Last month, a little more than $700,000 was spread among 172 educators in the Bibb County school district as a one-time merit pay award from the Race to the Top federal grant program.
Peach and Bibb were two Middle Georgia school districts that participated in the program.
Five percent of the federal funds were set aside specifically for the top performing educators, but many teachers -- such as Nobles, a Rutland Middle School teacher -- had no idea the bonuses were coming.
“I was very surprised,” said Connie McCain, another Rutland teacher. “In fact, I didn’t even check my email this summer because I didn’t think I was going to get it.”
The top 10 percent of teachers and school leaders in Race to the Top districts was based on calculations by the Teacher and Leader Effectiveness Measure, and each one received an award of about $4,000.
The bonuses were based on two measures -- observations by supervisors during the last school year and student performance on tests the prior year. The state agreed to devise a merit-based pay system and to develop a way to measure improvement on tests when it accepted the federal funding. The program was first announced in 2009.

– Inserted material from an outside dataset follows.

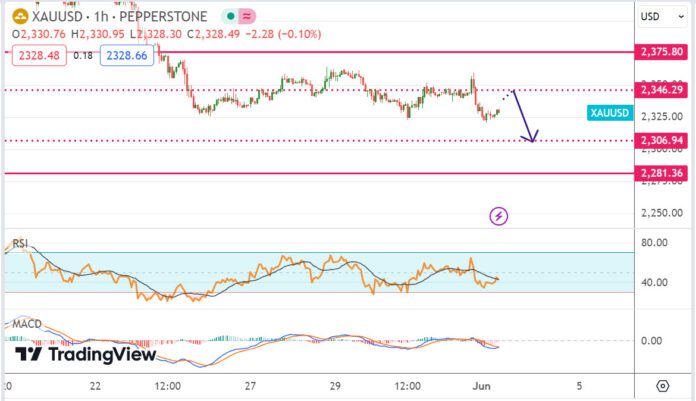Select the RSI indicator label

19,245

Educators at Rutland were humble, but also proud of their school.
“It feels validating that you’re doing the job that you’re hired to do,” Rutland Principal Richard Key said. “When you have high expectations of learning and that’s pervasive across your building, you start seeing things like lots of teachers getting bonus checks and being recognized as the top 10 percent across the district.”
Key said it was more than just meetings, professional learning development or analyzing school data that lead to Rutland’s success. It was effectively communicating the expectations to staff, he said, and then teachers exceeding those expectations.

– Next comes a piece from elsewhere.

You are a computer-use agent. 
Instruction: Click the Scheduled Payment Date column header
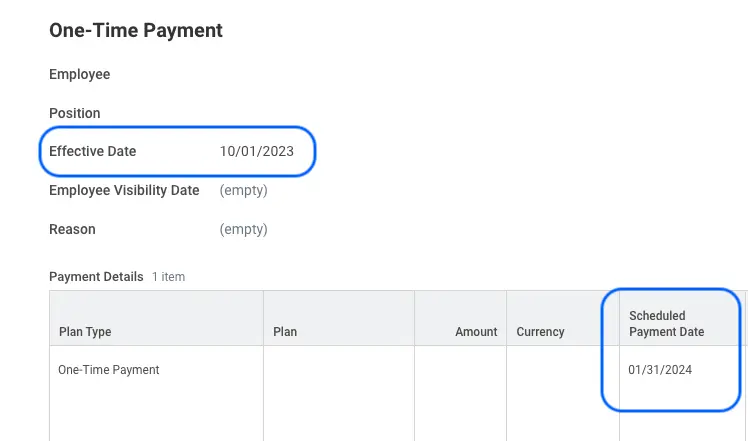pos(666,323)
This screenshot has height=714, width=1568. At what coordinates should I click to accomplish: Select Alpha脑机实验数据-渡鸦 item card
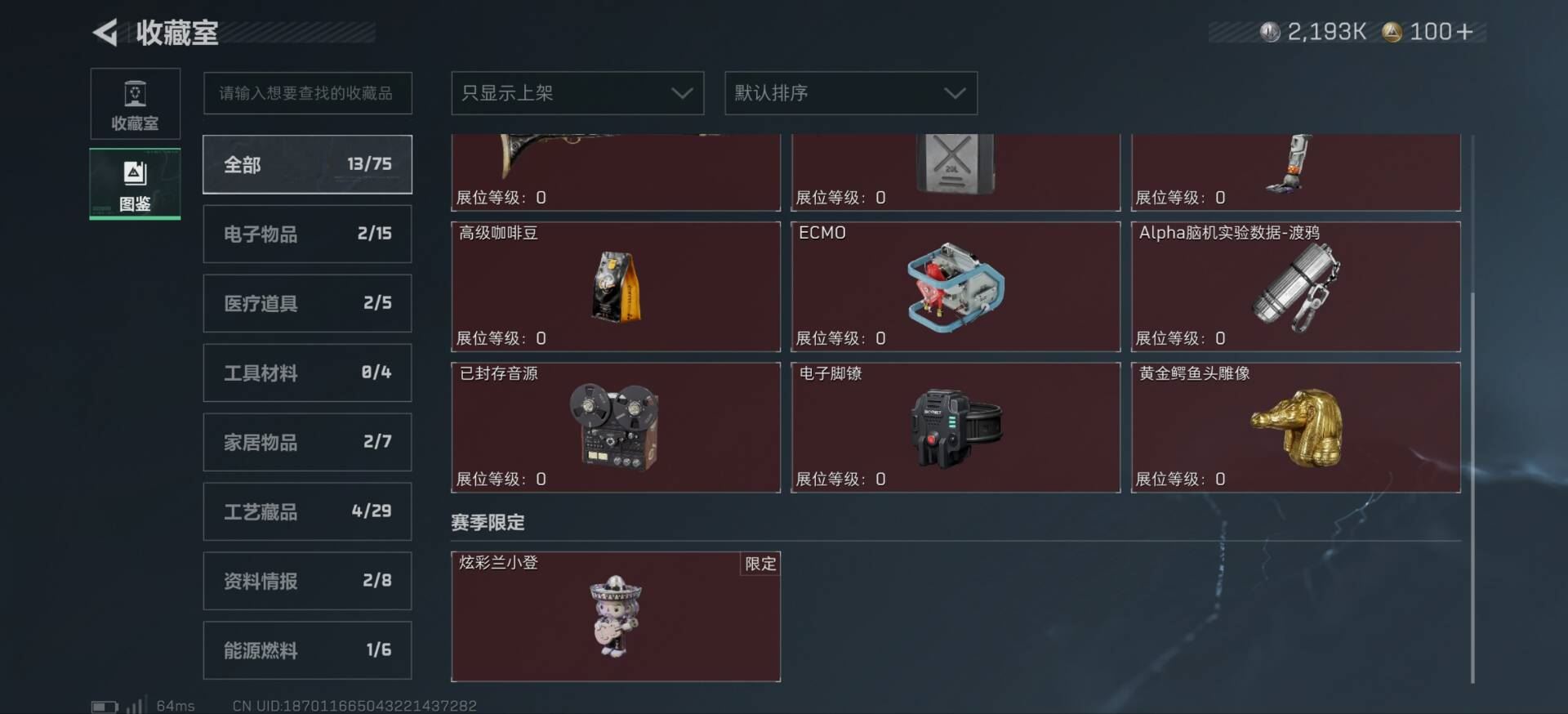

Key and Assistant Principal Carmalita Dillard were also among the bonus recipients.
Many educators who received the bonus even recycled some of the money back into education -- from treating teachers to a free breakfast to spending it on their students or their own children’s back-to-school supplies.
Mark Tallant, Rutland’s athletic director, said the extra money was a “blessing” and came at just the right time, when his daughter needed wisdom teeth removed and a back-to-school wardrobe.
Dillard plans to use some of her bonus on college visitations for her son, who is a senior this year.
Key said he and his wife might take a vacation.
“We make take a little excursion,” he said. “I’m waiting for my wife to tell me where she wants to go.”